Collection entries
☆ ☆ ☆ ☆ ☆ ☆ ☆

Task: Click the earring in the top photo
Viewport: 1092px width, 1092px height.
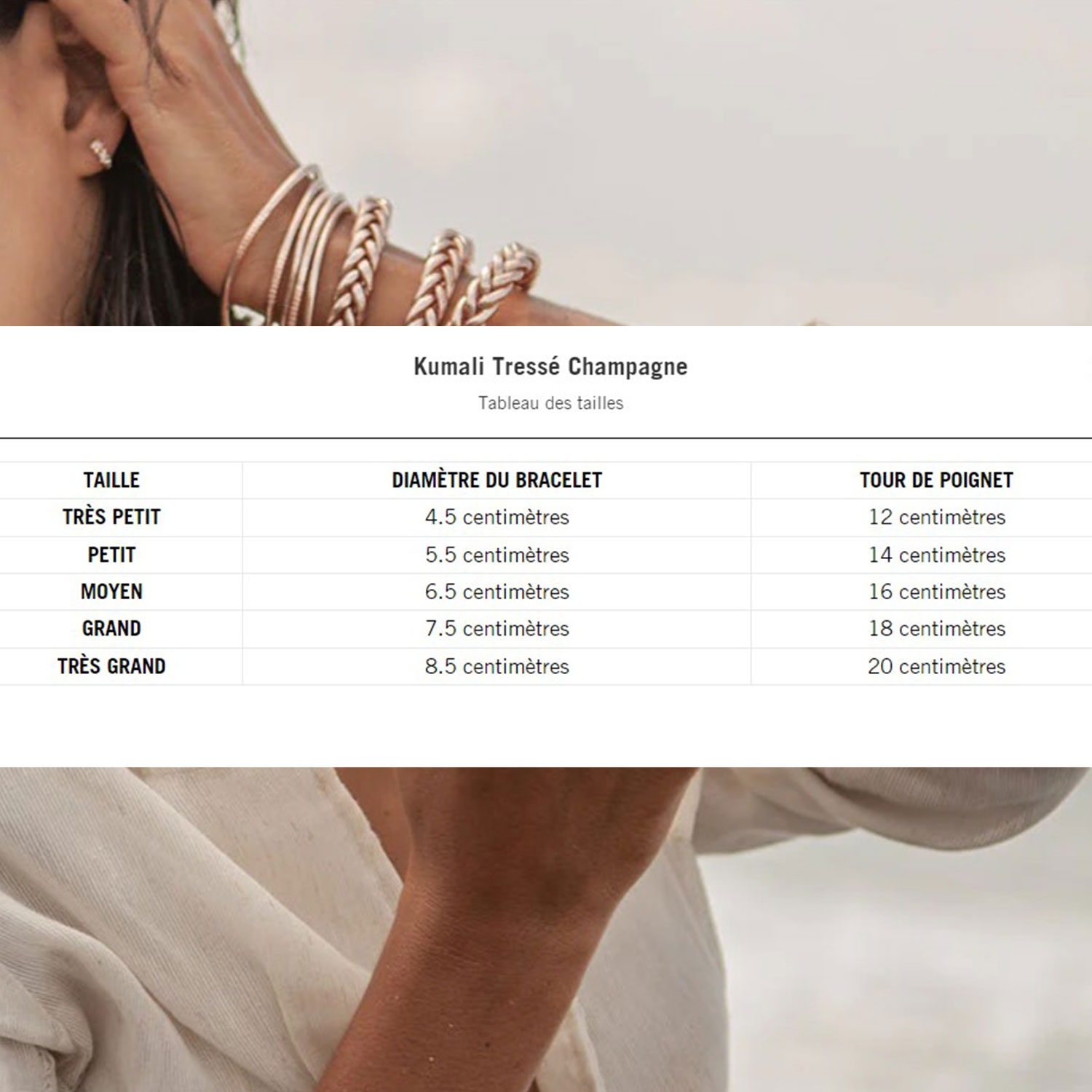Action: [x=100, y=154]
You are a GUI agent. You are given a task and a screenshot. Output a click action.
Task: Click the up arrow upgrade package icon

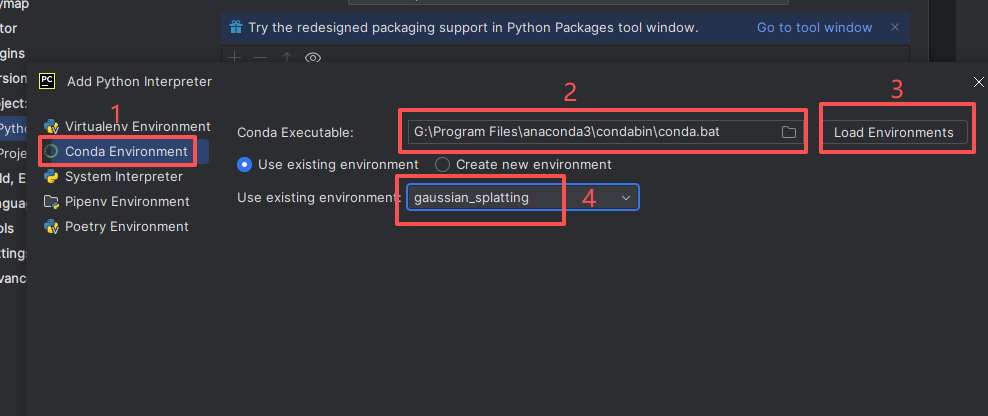pyautogui.click(x=287, y=58)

☆ ☆ ☆ ☆ ☆ ☆ ☆

* [Task objective]
What is needed is an exact copy of every entry, minus the images.

* [Answer box]
Task: Click the earring in the top photo
Viewport: 1092px width, 1092px height.
Action: [x=100, y=154]
You are a GUI agent. You are given a task and a screenshot. Output a click action.
Task: Click the up arrow upgrade package icon

pyautogui.click(x=287, y=58)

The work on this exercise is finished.